УДК 342(410)(091)
Страницы в журанале: 166-169
В.В. ЧУГАЕВ,
преподаватель кафедры уголовного права и криминологии Сибирского юридического института ФСКН России
Анализируется дефиниция дискреционных полномочий; выделяются понятие и основные признаки дискреционных полномочий как составляющей механизма реализации властных полномочий главой государства.
Ключевые слова: глава государства, дискреционные полномочия, Великобритания, механизм реализации, управление.
Discretionary powers in the authoritative powers mechanism by the head of Grate Britain in the XVIII century
Chugaev V.
The definition of discretionary powers is analyzed; the concept and the basic signs of discretionary powers as with a component of the mechanism of realization of imperious powers the head of the state are allocated.
Keywords: head of the state, discretionary powers, Grate Britain, realization mechanism, management.
Современная внутри- и внешнеполитическая обстановка в условиях набирающего темпы процесса глобализации все чаще заставляет серьезно задуматься как о месте и роли института главы государства в системе политического управления, так и о механизмах, связанных с формированием правового статуса главы государства и реализацией главой государства отдельных властных полномочий.
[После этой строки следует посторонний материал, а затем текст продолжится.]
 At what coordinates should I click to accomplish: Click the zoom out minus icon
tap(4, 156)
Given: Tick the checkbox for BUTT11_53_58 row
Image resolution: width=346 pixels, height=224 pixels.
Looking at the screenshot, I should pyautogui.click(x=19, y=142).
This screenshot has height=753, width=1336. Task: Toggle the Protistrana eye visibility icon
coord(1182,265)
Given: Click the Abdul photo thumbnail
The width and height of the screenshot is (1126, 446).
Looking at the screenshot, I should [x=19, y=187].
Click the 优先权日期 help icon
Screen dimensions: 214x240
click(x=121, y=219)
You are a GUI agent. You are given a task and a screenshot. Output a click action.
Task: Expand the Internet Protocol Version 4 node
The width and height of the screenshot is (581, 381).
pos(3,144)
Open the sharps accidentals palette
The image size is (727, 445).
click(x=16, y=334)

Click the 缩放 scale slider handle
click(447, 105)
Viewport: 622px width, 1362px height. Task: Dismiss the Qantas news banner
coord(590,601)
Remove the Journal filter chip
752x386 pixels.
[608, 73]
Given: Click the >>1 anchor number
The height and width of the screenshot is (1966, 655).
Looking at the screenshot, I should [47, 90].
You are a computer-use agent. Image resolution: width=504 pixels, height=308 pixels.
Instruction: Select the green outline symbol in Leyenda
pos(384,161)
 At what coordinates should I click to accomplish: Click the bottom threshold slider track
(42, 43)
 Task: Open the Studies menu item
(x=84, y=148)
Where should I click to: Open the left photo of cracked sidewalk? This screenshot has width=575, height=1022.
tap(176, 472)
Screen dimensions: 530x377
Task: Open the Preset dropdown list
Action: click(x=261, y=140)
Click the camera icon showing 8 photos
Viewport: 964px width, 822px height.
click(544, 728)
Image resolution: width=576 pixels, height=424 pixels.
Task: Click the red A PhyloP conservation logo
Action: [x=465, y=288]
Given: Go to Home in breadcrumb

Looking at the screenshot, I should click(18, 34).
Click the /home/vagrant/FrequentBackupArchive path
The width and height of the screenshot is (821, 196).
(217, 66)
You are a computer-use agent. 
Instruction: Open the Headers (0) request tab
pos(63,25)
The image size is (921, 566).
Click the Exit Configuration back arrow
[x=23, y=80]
На наш взгляд, обращение к опыту Великобритании XVIII века как теоретически, так и практически способно помочь выбрать верное направление совершенствования правового статуса института главы государства.
Сущность системы обычного конституционного права Великобритании XVIII века неоднозначна относительно определения набора и механизма реализации полномочий главы государства. Данное обстоятельство подтверждается примерами многочисленных конфликтов, возникавших между высшими субъектами управления английского государства, такими как Корона, Палата общин, Палата лордов и Кабинет министров.
С одной стороны, полномочия главы государства можно разделить на три основные группы: во-первых, конституционные функции формального и остаточного вида (например, назначение главы Кабинета министров и роспуск Палаты общин); во-вторых, полномочия в общественной и церемониальной сфере; в-третьих, представительные полномочия. С другой стороны, королевское правопонимание XVIII века сводилось к правилу, которое создавало совершенно неопределенный круг королевских прерогатив. Согласно этому правилу любой последующий монарх был вправе не следовать предписаниям, одобренным предыдущим. На наш взгляд, данная ситуация может быть объяснена наличием в правовой системе дискреционных полномочий и нетипичных по форме и содержанию источников права. В качестве примеров последнего можно выделить конституционные соглашения и неюридические правила, заключаемые между Короной и иными властными субъектами.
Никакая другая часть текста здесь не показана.